Voilà en bref le cœur du christianisme. Si Michel Onfray souhaite, tel qu’il l’annonce, réfuter « le christianisme », telle est la cible appropriée, tout du moins bibliquement, même si l’église catholique se trouvait enseigner le contraire.

Sur un plan plus personnel, je me permets d’ajouter un mot de défense de Michel Onfray, car ce message incroyable, que la vie éternelle est un cadeau gratuit qui s’obtient instantanément par la foi seule en Jésus et pas par les bonnes œuvres ou les gri-gris religieux, je ne l’avais moi même jamais entendu malgré des années à fréquenter l’église catholique depuis mon plus jeune âge. Ce n’est que plus tard, en tant qu’athée, que par un concours de circonstances improbable, je finis par me repencher sur la question de Dieu, et découvris que c’était le cœur du nouveau testament : Jésus est mort pour sauver des pécheurs, justifiés par la foi en lui, et non pas par leurs bonnes œuvres.

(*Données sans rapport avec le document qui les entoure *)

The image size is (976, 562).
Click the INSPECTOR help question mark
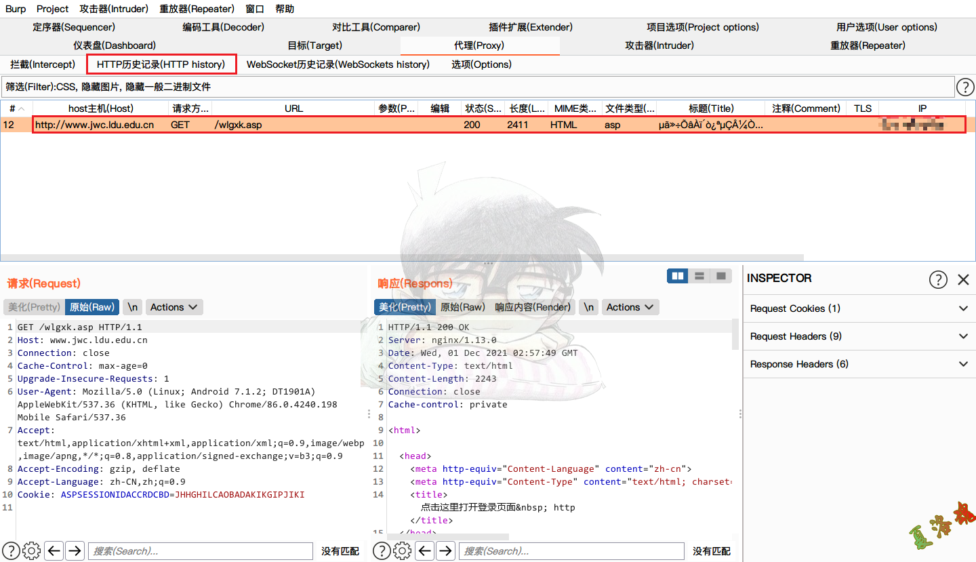(938, 279)
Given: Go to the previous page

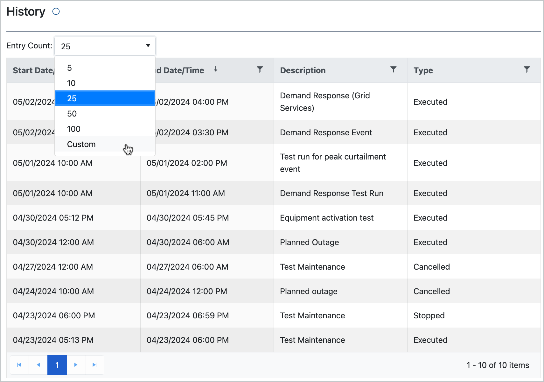Looking at the screenshot, I should pyautogui.click(x=38, y=365).
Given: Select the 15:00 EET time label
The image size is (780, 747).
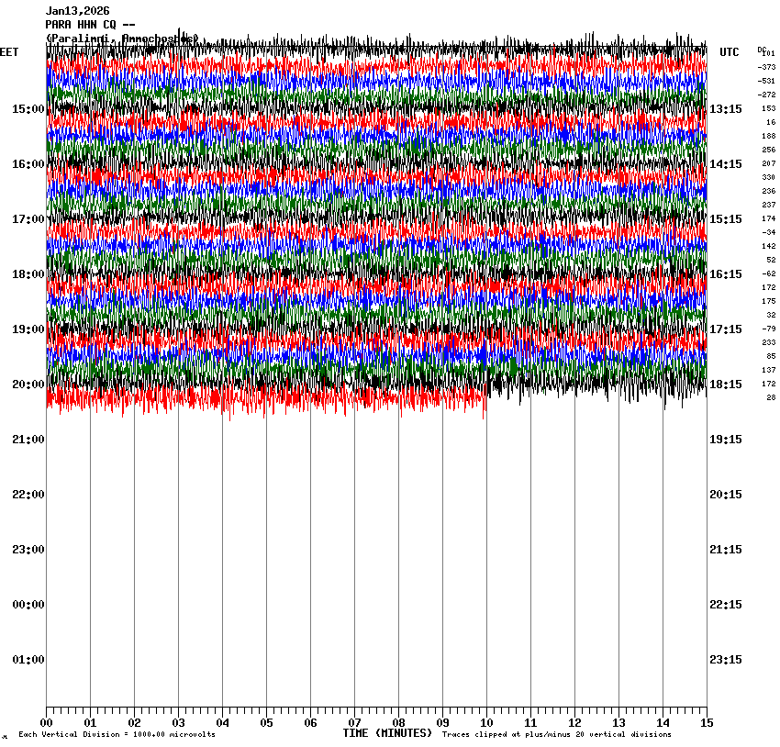Looking at the screenshot, I should point(28,109).
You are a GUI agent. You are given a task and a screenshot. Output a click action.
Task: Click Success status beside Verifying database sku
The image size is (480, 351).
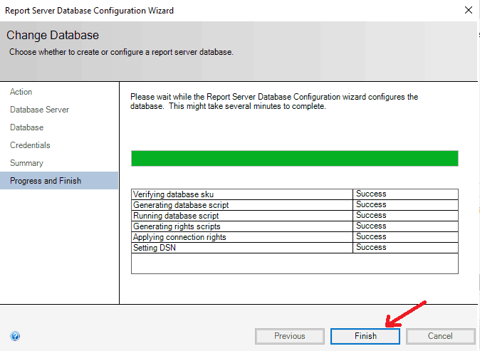pos(371,194)
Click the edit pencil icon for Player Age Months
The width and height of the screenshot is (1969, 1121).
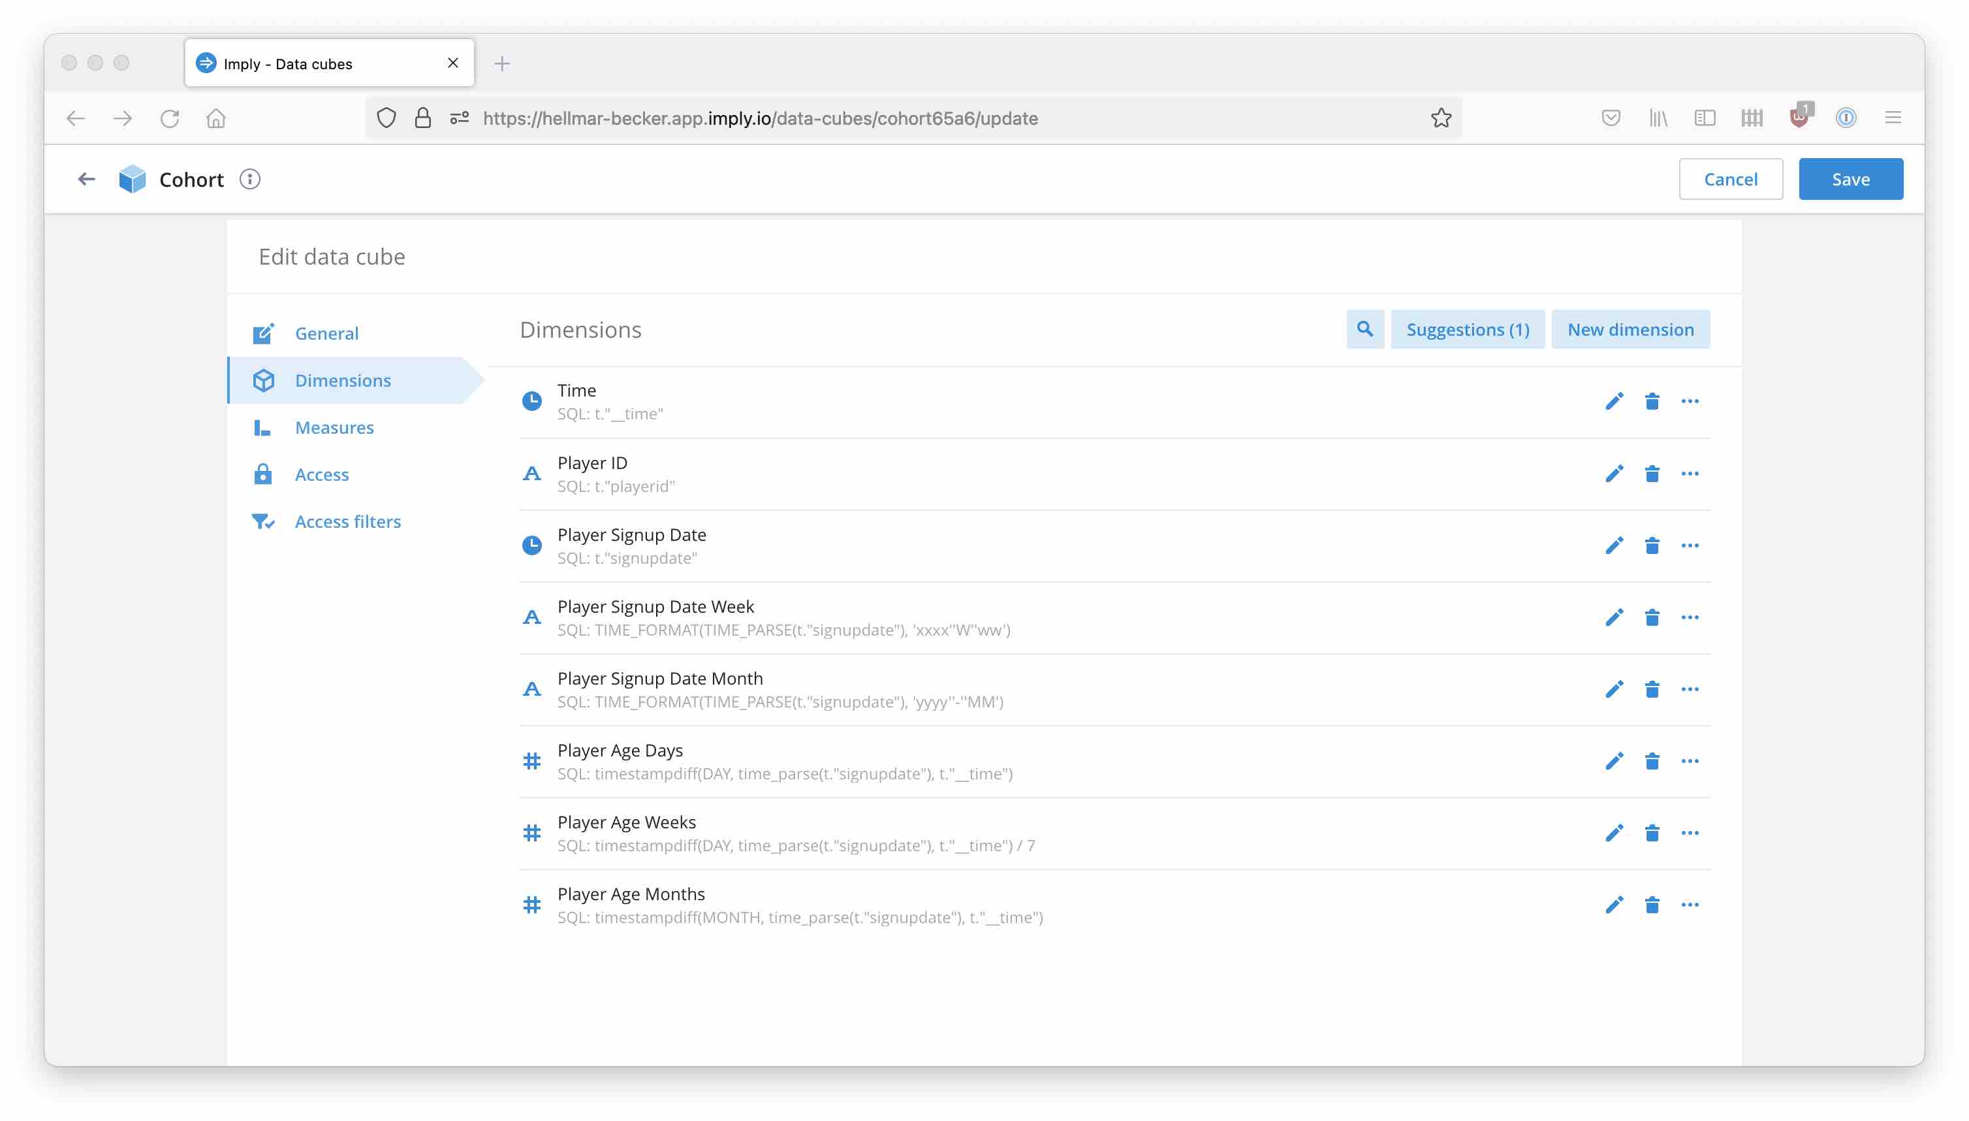(1614, 904)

Alors évidemment, si une personne se repent sincèrement de son péché et place ainsi sa foi en Jésus seul, il s’ensuit que son cœur changé va l’emmener à produire de bonnes œuvres, et qu’au contraire, une personne qui ne fait que « dire » qu’il a la foi en Jésus, et ne montre aucun signe de vie changée est bien probablement une personne qui n’a pas réellement reçu l’évangile (Jac. 2:14-18). En ce sens, Onfray a raison de critiquer l’hypocrisie des personnes religieuses : « Mais on se marie encore beaucoup à l’église – pour faire plaisir aux familles et belles-familles, prétendent les hypocrites. » (p.79). Il est donc entièrement incohérent de se dire « croyant, mais non pratiquant ». Mais il en reste que ces bonnes œuvres ne sont pas la base de notre acceptation par Dieu ; elles sont le témoin de notre gratitude pour la grâce de Dieu que nous ne méritions pas, mais avons reçu gratuitement, lorsque nous avons placé notre foi en Jésus.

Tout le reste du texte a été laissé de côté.